* **Aim of the task**: Find where "Task: Click the Dashboard grid icon" appears in the records below, then return that line and every later line exactly, stopping only at the last line.

[Stored data entries]
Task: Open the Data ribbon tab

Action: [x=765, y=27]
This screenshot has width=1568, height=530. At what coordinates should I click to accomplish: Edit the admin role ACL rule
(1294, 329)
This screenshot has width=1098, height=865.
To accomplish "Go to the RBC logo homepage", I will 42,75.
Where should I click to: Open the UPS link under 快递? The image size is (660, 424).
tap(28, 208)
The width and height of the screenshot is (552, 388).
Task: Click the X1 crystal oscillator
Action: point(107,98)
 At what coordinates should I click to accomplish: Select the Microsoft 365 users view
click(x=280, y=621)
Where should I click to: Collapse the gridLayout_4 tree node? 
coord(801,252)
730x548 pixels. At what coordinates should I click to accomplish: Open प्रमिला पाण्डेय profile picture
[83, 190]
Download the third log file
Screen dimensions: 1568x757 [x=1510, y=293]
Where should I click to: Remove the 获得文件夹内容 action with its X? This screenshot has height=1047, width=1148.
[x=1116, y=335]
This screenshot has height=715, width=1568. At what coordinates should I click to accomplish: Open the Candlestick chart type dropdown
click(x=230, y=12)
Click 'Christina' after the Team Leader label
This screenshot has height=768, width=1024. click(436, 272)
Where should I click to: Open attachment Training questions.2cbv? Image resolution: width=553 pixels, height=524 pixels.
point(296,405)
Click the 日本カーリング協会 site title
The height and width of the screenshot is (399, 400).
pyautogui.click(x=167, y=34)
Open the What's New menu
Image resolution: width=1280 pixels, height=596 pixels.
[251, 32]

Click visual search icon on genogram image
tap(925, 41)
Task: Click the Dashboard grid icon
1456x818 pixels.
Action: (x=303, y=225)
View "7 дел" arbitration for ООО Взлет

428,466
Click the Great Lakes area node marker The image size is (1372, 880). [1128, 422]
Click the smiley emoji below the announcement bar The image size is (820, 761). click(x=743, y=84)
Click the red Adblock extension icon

* **Expected answer**:
Task: Click the Dashboard grid icon
1456x818 pixels.
Action: (x=303, y=225)
View "7 дел" arbitration for ООО Взлет

428,466
Click the Great Lakes area node marker The image size is (1372, 880). [1128, 422]
Click the smiley emoji below the announcement bar The image size is (820, 761). click(x=743, y=84)
Click the red Adblock extension icon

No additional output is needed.